LONDON—Months of strikes by junior doctors in England’s National Health Service could be coming to an end after the union representing them recommended they accept a new 22.3 percent total pay uplift over two years.

The British Medical Association (BMA), which represents around 50,000 junior doctors and the new Labour government announced the terms on Monday.

Junior doctors are qualified physicians, often with several years of experience, who make up a large share of the medical staff.

The breakthrough follows a series of strikes by the group since early 2023 over demands for a 35 percent pay rise, which they say is necessary to cover the impact of inflation over several years. The strikes included the longest walkout in the 75-year history of the state-funded NHS in January.

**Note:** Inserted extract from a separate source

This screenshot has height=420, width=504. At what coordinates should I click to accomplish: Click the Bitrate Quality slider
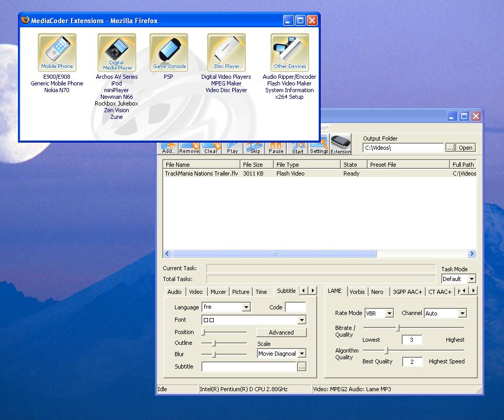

The issue has exemplified Britain’s labor unrest over the last two years as high inflation and a cost-of-living crisis spurred demands for better pay across a wide range of sectors, with strikes by doctors among the most disruptive.

“This offer does not go all the way to restoring the pay lost by junior doctors over the last decade and a half,” BMA junior doctors committee co-chairs Robert Laurenson and Vivek Trivedi said in a statement.

“There is still a way to go but this government has shown it can learn from mistakes of the past,” they added.

The new government offer follows several rounds of unsuccessful talks between the BMA and the previous Conservative government.

“This has been a tough negotiation, but we have worked rapidly to reach a fair offer,” new health minister Wes Streeting said in a statement.

The offer includes an additional 4.05 percent pay rise for 2023/24 on top of the average 8.8 percent previously awarded, backdated to April last year. For 2024/25, junior doctors will receive 6 percent along with a 1,000 pound ($1,285) consolidated payment.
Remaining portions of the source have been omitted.